* Work instruction: All entries should be copied exactly; the pictures stay out.

[Stored data entries]
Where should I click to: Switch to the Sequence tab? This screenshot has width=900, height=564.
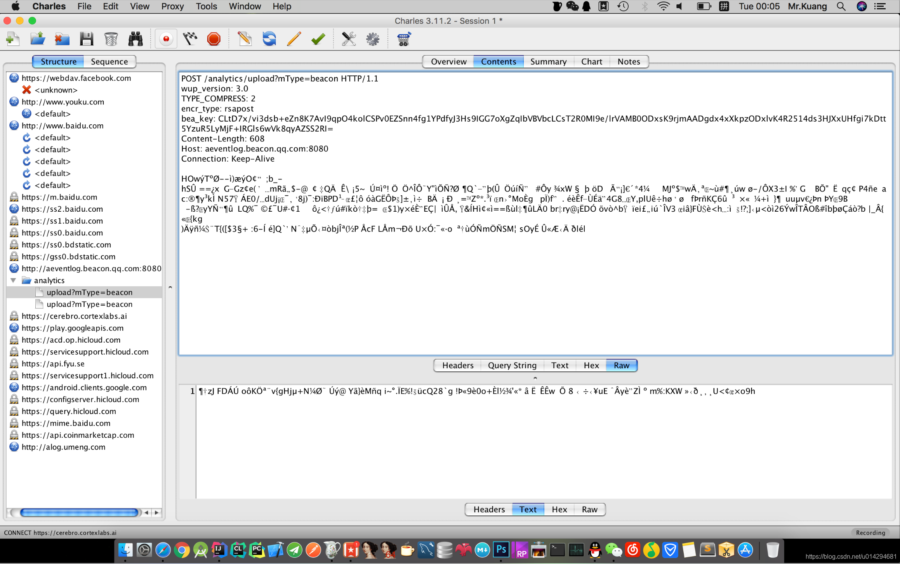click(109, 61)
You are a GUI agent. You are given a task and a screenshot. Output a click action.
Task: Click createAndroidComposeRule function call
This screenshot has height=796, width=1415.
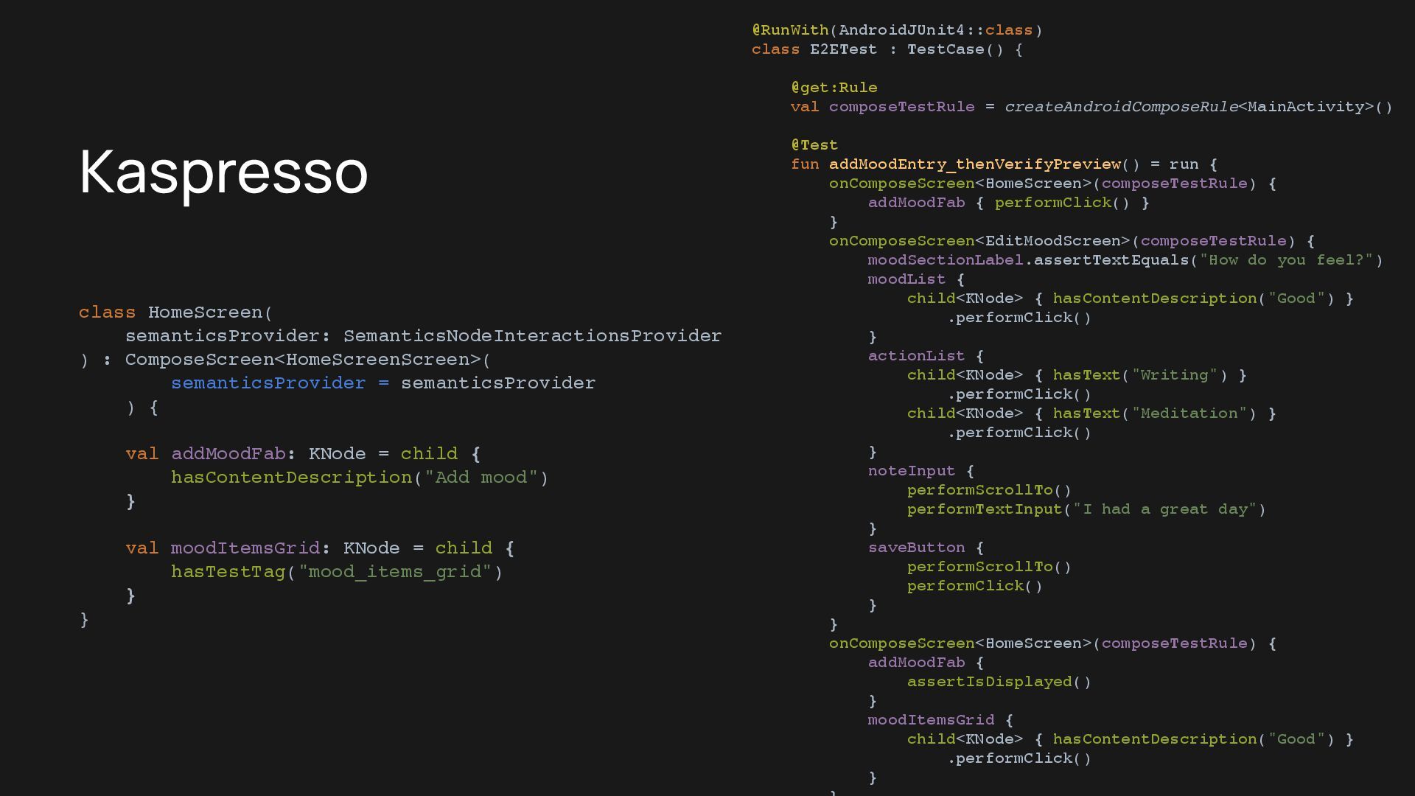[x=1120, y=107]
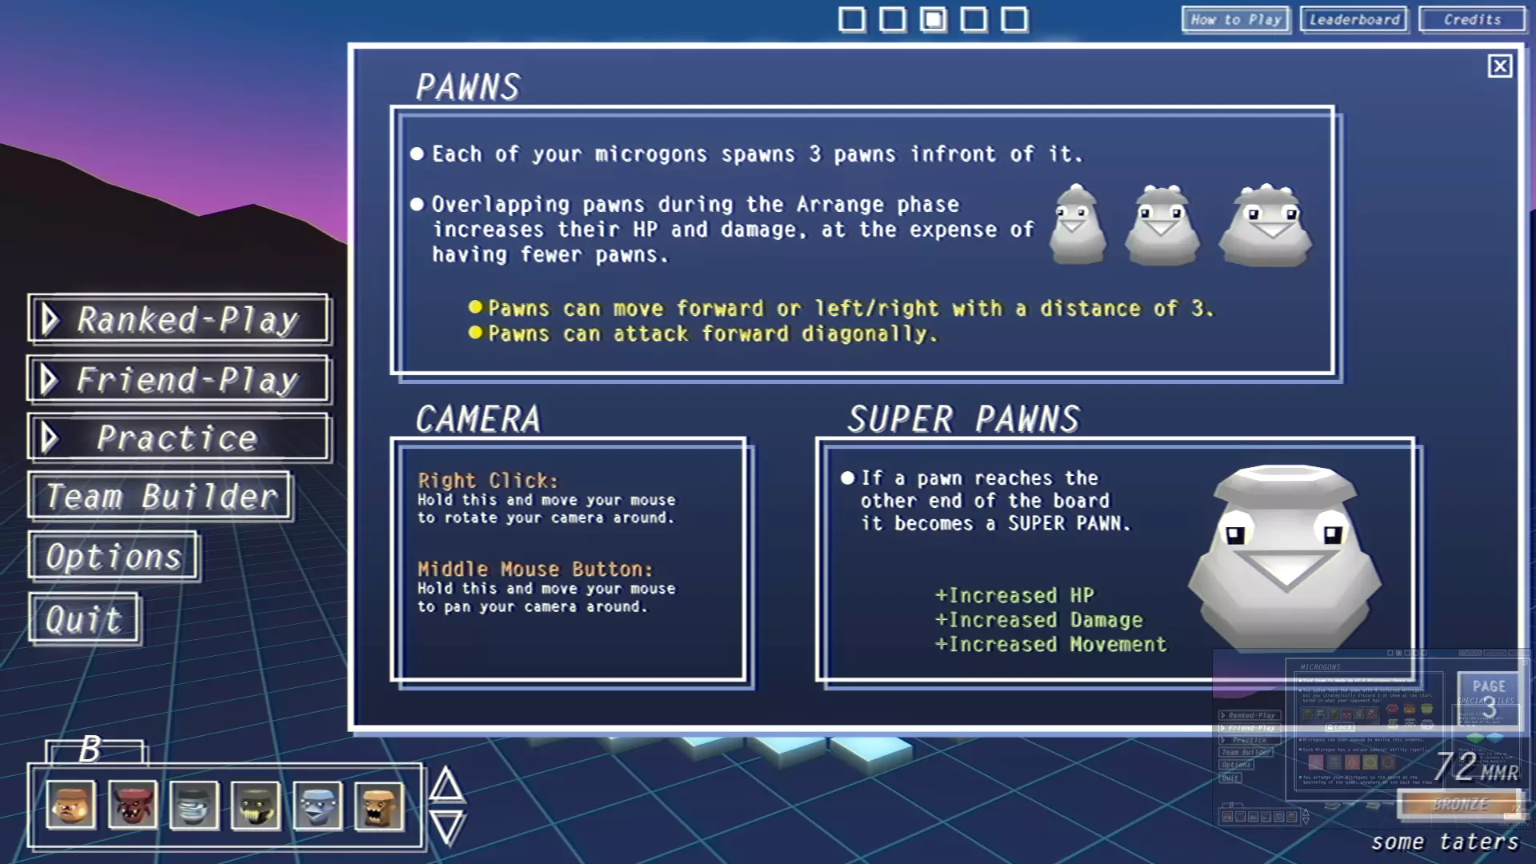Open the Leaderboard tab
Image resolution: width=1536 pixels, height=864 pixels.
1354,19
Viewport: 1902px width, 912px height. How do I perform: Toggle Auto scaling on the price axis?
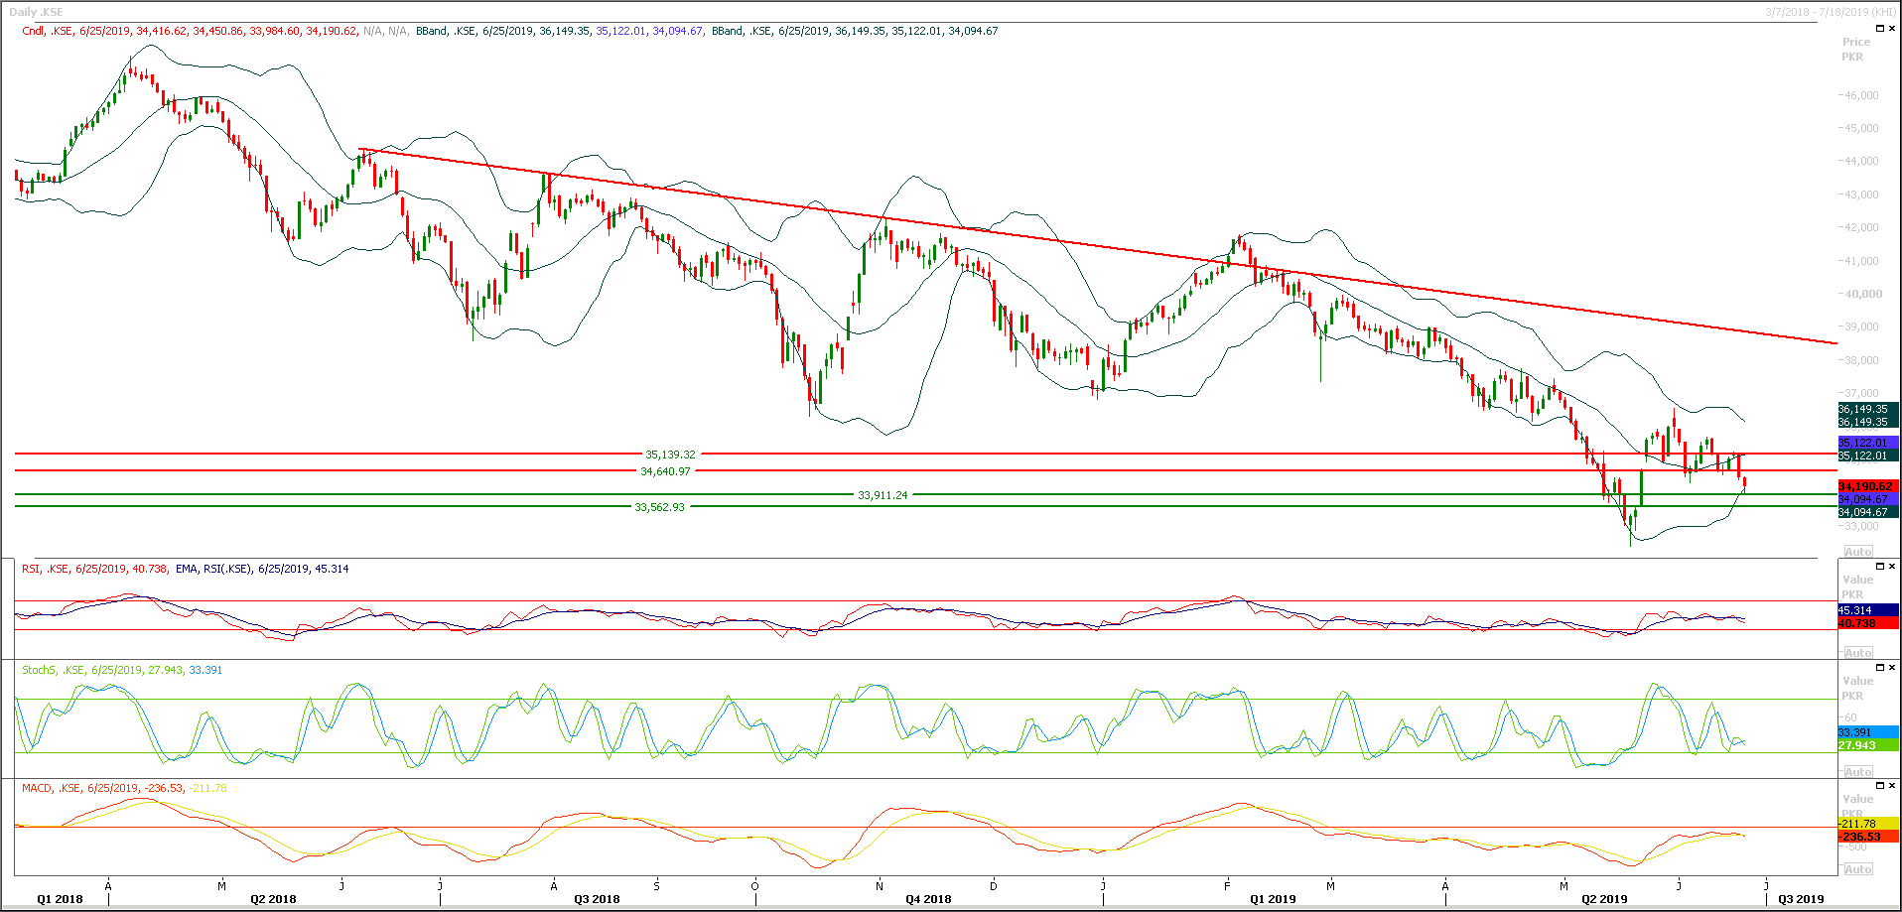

* Problem solution:
Where should I click to: Switch to the Sequence tab? This screenshot has width=900, height=564.
click(109, 61)
You are a GUI agent. You are given a task and a screenshot. Output a click action.
Task: Click createAndroidComposeRule function call
This screenshot has height=796, width=1415.
[x=1120, y=107]
Open the Leaderboard tab
Image resolution: width=1536 pixels, height=864 pixels.
1354,19
Viewport: 1902px width, 912px height. How do I perform: Toggle Auto scaling on the price axis?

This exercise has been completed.